Moore v. Skyles

33 Mont. 135 | Mont. | 1905

MR. JUSTICE HOLLOWAY

delivered tbe opinion of tbe court.

This action was commenced in a justice of the peace court by the plaintiff to recover the sum of $31. Judgment was rendered in favor of plaintiff, and defendant appealed to the district court, where the plaintiff again prevailed, and the defendant appeals to this court from the judgment and from an order denying his motion for a new trial.

The facts disclosed by the record are: That on October 13, 1903, the postoffice at Kendall, Montana, issued to Ales. Wilson a postal money order for $31, payable at Kalispell, Montana. This money order was indorsed by Wilson and transferred to this defendant, Skyles. Upon December 1, 1903, Skyles sent the order by one J. J. Kelley ‡0 the postoffice at Kalispell, with instructions to see if it was all right, and, if so, to get it cashed. Kelley took the order to the postoffice at Kali-spell, where payment was refused for the reason that the order was then payable to Skyles and Skyles had not indorsed it. Kelley then sold the order to this plaintiff, indorsed it with his own name, and received for it the full sum of $31. Plaintiff then presented the order for payment, which was again *137refused for the reason advanced to Kelley. Moore then sent the order back to the defendant at Whitefish, Montana, for his indorsement; but, as the defendant had not received anything whatever from Kelley for the order, he indorsed it, sent it to the Postoffiee department, and himself received payment in full. Moore then brought this suit for damages in the sum of $31, the face value of the order. These facts were brought out by the testimony of plaintiff’s witnesses, and this is the substance of all the evidence introduced. The defendant did not offer any testimony, but moved for a nonsuit, which was denied. The jury returned a verdict in favor of the plaintiff, and judgment was rendered thereon.

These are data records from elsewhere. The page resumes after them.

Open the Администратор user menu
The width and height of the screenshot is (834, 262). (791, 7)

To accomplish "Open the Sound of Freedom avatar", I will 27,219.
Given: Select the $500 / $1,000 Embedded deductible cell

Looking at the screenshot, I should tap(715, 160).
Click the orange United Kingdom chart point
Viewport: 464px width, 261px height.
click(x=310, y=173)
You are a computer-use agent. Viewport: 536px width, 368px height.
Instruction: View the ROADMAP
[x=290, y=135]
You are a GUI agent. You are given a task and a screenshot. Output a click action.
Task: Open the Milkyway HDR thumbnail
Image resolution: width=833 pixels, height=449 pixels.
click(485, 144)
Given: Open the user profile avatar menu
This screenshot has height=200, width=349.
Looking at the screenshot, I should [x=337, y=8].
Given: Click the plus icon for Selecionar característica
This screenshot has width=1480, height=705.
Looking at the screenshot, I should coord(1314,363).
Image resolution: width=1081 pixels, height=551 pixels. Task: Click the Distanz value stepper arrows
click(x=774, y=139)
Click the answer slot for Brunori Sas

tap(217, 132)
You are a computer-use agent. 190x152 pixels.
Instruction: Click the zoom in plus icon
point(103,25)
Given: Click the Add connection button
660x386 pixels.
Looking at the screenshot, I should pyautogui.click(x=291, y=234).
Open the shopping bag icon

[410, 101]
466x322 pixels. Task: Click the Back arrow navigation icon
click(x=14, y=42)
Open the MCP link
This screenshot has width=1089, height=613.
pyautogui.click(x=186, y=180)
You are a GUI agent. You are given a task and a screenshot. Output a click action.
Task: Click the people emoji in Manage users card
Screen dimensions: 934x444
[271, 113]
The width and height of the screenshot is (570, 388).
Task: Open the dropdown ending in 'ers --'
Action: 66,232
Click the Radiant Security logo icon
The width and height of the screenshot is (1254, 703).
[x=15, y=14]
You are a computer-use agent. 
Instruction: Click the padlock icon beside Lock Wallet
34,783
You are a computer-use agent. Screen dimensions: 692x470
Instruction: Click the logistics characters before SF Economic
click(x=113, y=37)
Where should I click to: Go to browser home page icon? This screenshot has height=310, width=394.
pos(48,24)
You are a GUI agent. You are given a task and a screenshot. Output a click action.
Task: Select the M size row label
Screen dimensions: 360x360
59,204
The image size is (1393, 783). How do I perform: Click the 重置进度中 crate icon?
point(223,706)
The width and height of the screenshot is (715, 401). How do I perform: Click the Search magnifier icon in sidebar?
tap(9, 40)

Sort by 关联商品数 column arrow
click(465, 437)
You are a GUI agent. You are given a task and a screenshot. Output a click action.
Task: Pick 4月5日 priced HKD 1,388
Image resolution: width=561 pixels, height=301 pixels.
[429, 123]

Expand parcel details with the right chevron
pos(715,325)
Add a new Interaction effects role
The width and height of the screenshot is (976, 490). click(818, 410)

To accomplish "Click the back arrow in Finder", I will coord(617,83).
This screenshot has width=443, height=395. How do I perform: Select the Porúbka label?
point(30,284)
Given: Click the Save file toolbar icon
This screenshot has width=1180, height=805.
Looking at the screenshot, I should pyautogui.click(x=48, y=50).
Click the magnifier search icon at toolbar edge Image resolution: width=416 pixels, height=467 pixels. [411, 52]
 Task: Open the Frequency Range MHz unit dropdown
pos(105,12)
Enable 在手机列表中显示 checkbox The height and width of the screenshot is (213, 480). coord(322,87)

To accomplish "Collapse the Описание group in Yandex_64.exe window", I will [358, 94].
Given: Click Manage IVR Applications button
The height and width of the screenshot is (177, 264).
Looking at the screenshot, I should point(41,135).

From these facts it appears that Kelley was a special agent of Skyles, within the definition given in section 3072 of the Civil Code, which reads as follows: “Sec: 3072, An agent for a particular act or transaction is called a special agent. All others are general agents.” (See, also, Butler v. Maples, 9 Wall. 766, 19 L. Ed. 822.) All persons dealing with an agent are bound to ascertain the scope of the agent’s authority, and if they do not they deal with him at their peril. (Bank of Deer Lodge v. Hope Min. Co., 3 Mont. 146, 35 Am. Rep. 458; First Nat. Bank v. Hall & Co., 8 Mont.. 341, 20 Pac. 638; Dodge v. Birkenfeld, 20 Mont. 115, 49 Pac. 590; Helena Nat. Bank v. Rocky Mt. Tel. Co., 20 Mont. 379, 63 Am. St. Rep. 628, 51 Pac. 829.)

When this order was presented to Moore he was apprised by the order itself, first, that it was originally payable to Wilson; second, that Wilson had transferred the same to Skyles by indorsement; third, that no further indorsement of it could be made without rendering the order invalid under section’ 4037, Revised Statutes of the United States [U. S. Comp. Stats. 1901, p. 2747] ; and, fourth, that Skyles had not attempted to transfer it. There was not anything to indicate that Kelley had or could obtain any interest in the order, save only his possession of it; and, so far as this record shows, Kelley assumed to transfer title in his own name and by his own indorsement, and did not assume to act as the *138agent of Skyles or in any other capacity than as the owner of the order. As Skyles was the owner, and Kelley had no authority to part with it to Moore, Moore did not receive any better title than Kelley had. If Moore was dealing with Kelley as the owner of the order, he obtained no title, for Kelley had none, and this was apparent from the order itself. If he was acting upon the assumption that Kelley was the agent of Skyles, he was charged with ascertaining the scope of the agent’s authority; and not having done so, so far as here disclosed, he dealt with Kelley at his peril, and having parted with his money to an agent not authorized to transfer the order to him, he is remediless, as against the principal who was the owner.

As the evidence wholly fails to support the verdict, the judgment and order are reversed, and the cause remanded for a new trial.

Reversed and remanded.

Mr. Chief Justice Brantly and Mr. Justice Milburn concur.